YOUR OBJECTIVE =
Please count how many lines of the data below contain the string "computer", treating uppercase and lowercase letters as different, and reply with that number alone.
** Start of GIVEN INFORMATION **
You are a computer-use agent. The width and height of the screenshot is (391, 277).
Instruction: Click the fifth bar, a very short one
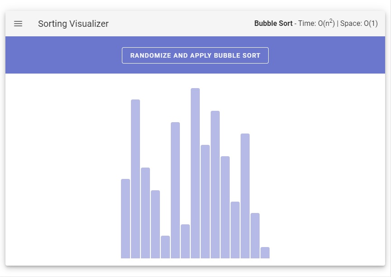point(165,247)
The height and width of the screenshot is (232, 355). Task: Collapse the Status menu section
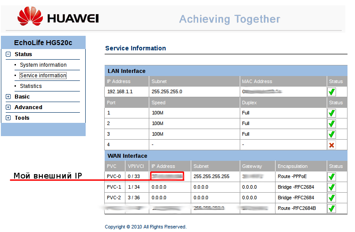[x=8, y=54]
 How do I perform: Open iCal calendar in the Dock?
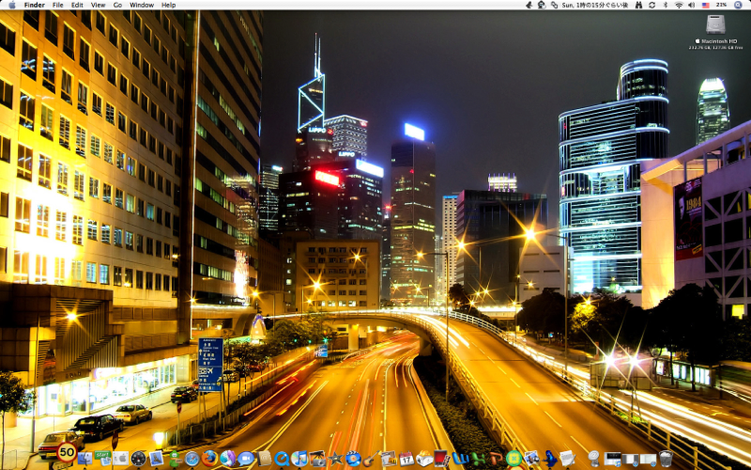[x=406, y=459]
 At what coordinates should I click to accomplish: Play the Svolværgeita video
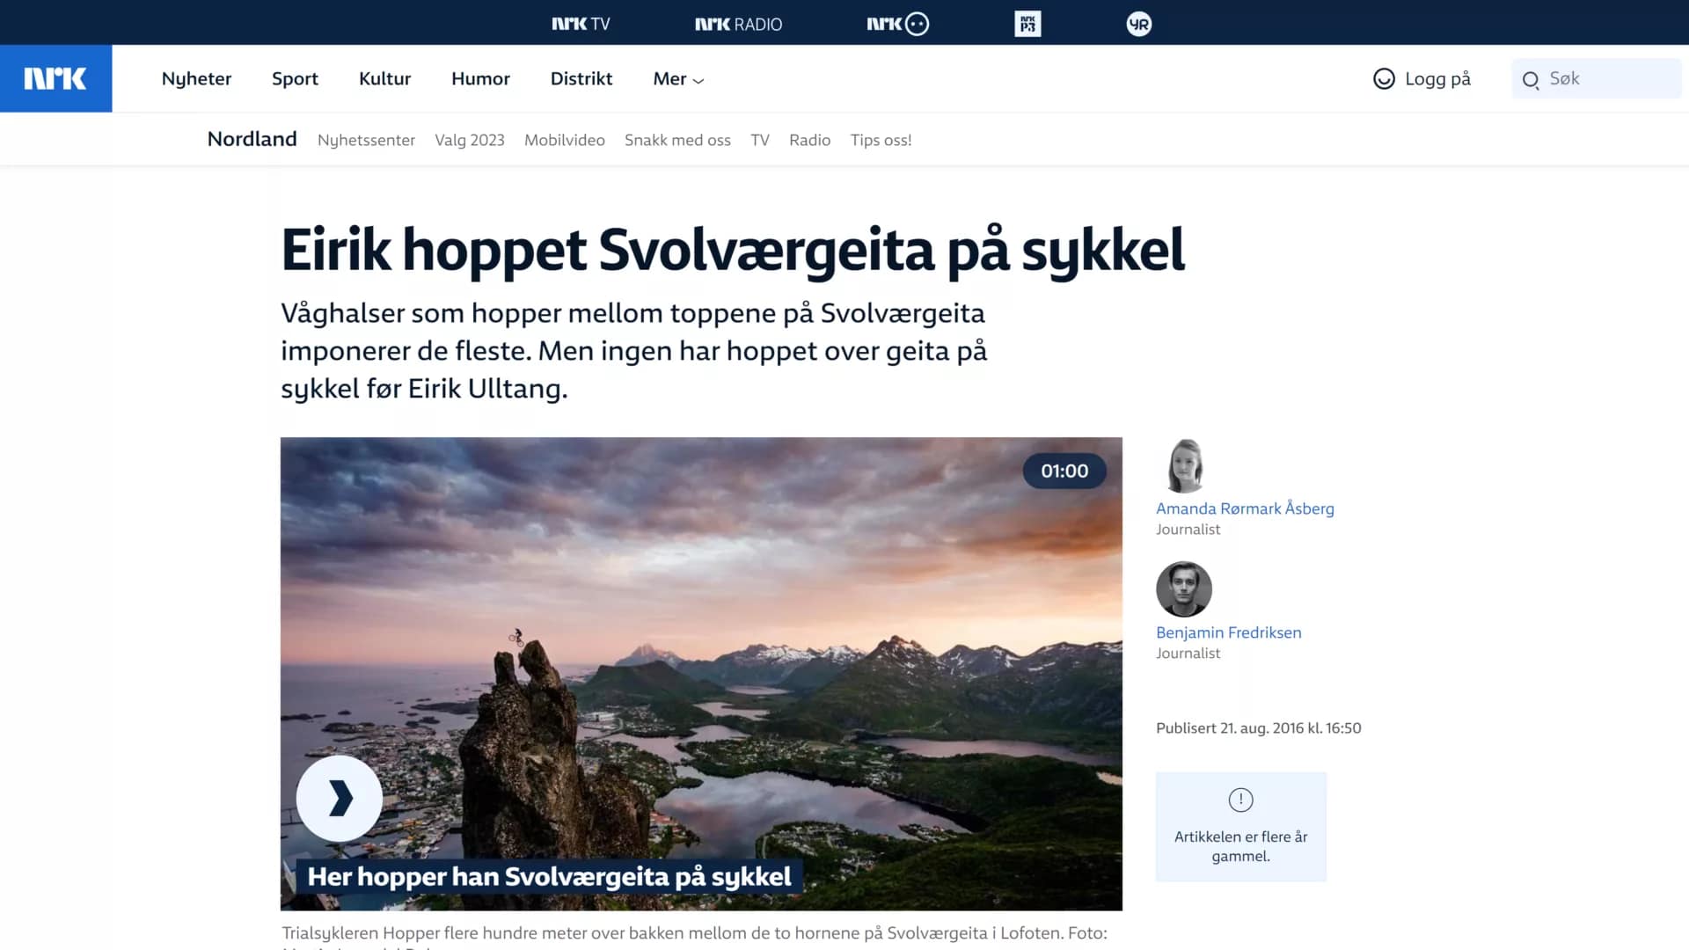point(340,798)
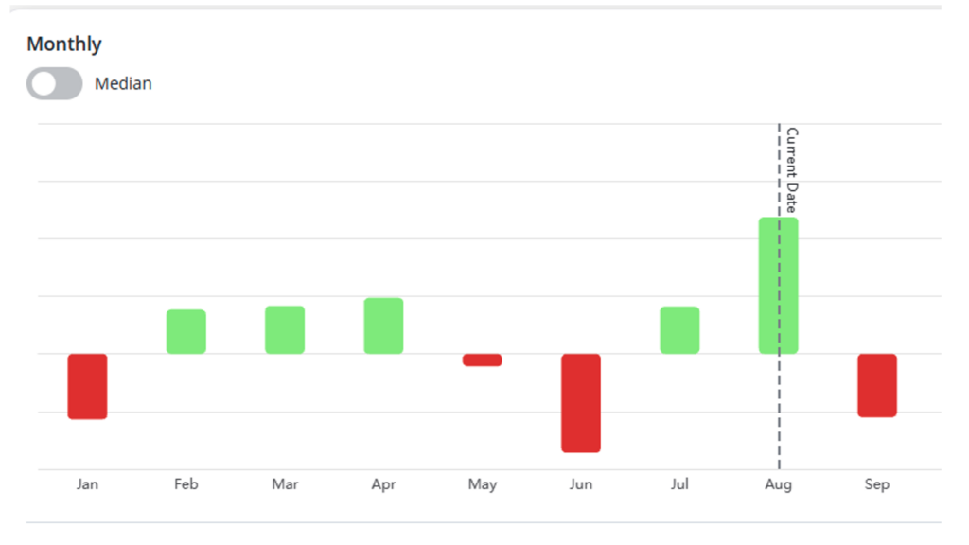Click the Apr axis label
Viewport: 969px width, 545px height.
click(384, 484)
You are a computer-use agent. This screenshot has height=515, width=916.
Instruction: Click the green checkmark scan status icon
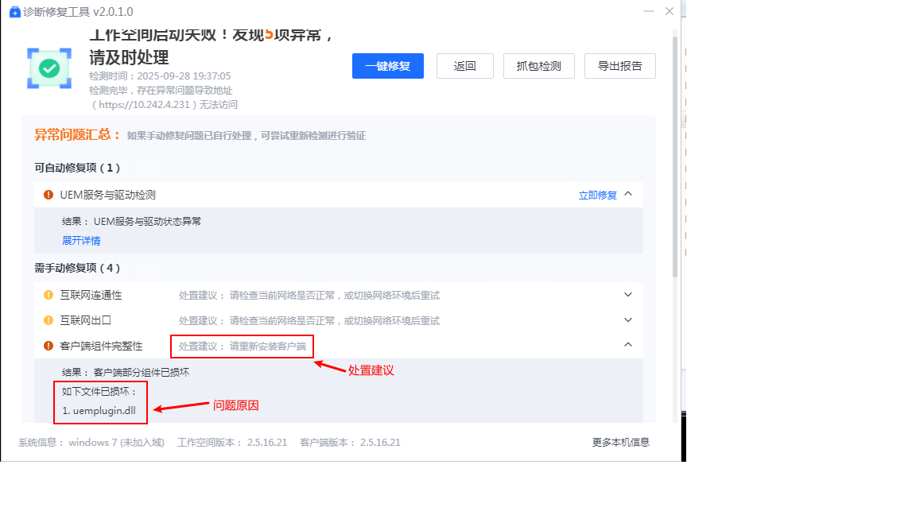pyautogui.click(x=49, y=68)
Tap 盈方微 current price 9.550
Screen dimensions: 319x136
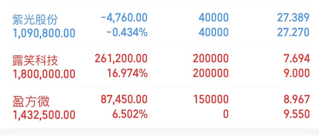297,114
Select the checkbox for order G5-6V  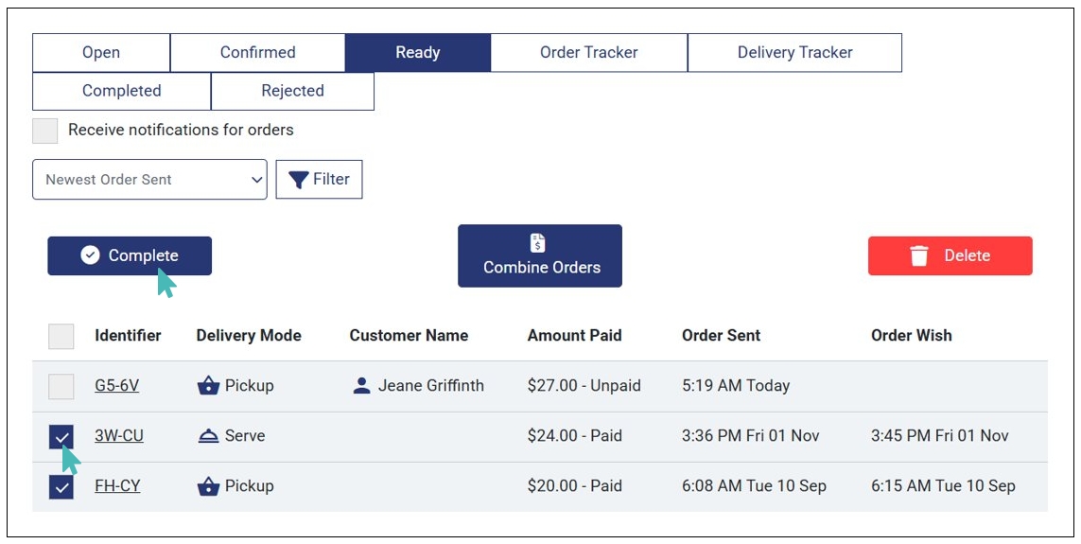click(x=61, y=386)
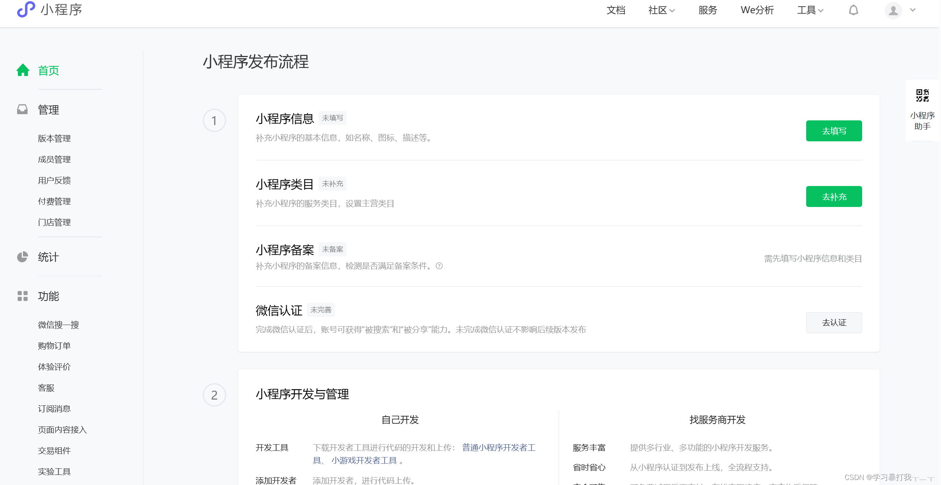941x485 pixels.
Task: Click the 去认证 button
Action: point(834,323)
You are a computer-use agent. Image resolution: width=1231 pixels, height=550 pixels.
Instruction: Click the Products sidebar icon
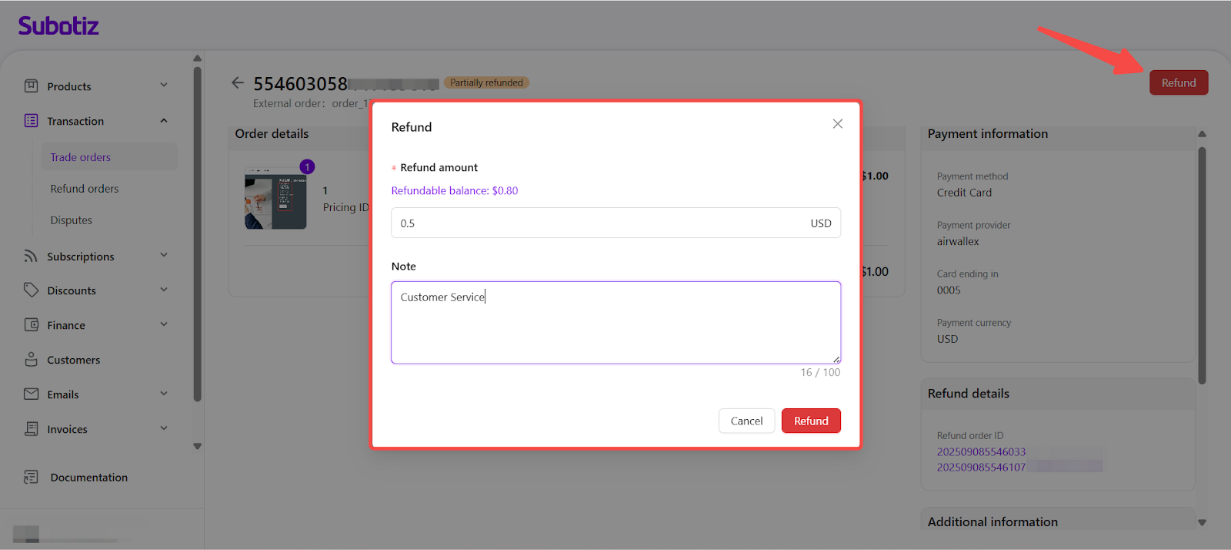[x=31, y=86]
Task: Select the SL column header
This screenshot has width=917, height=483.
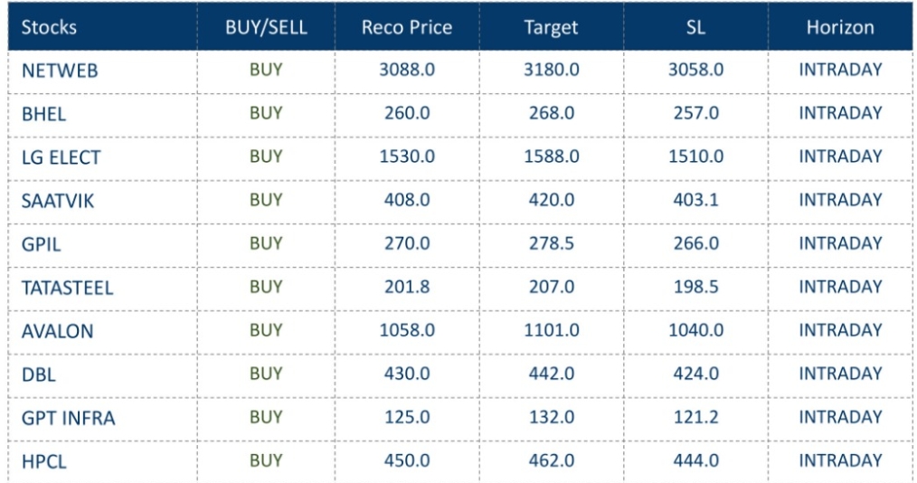Action: [695, 27]
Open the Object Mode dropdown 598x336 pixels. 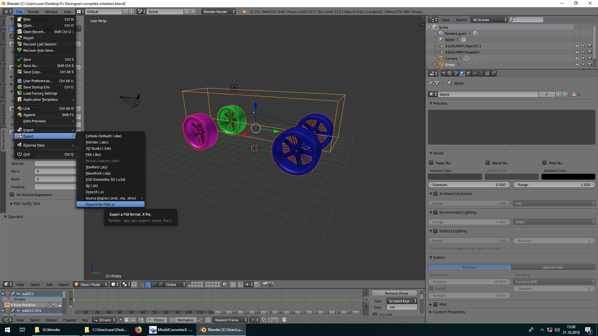tap(90, 284)
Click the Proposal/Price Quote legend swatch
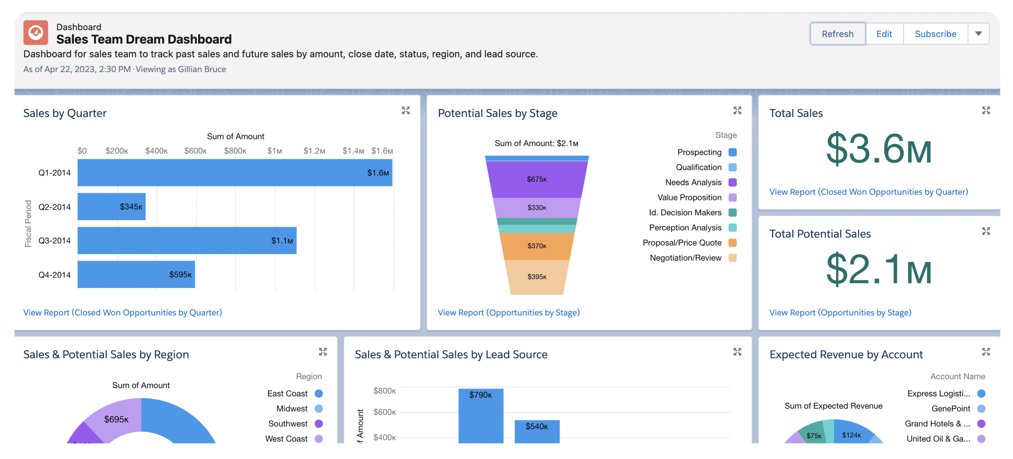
** End of GIVEN INFORMATION **
RESULT =
3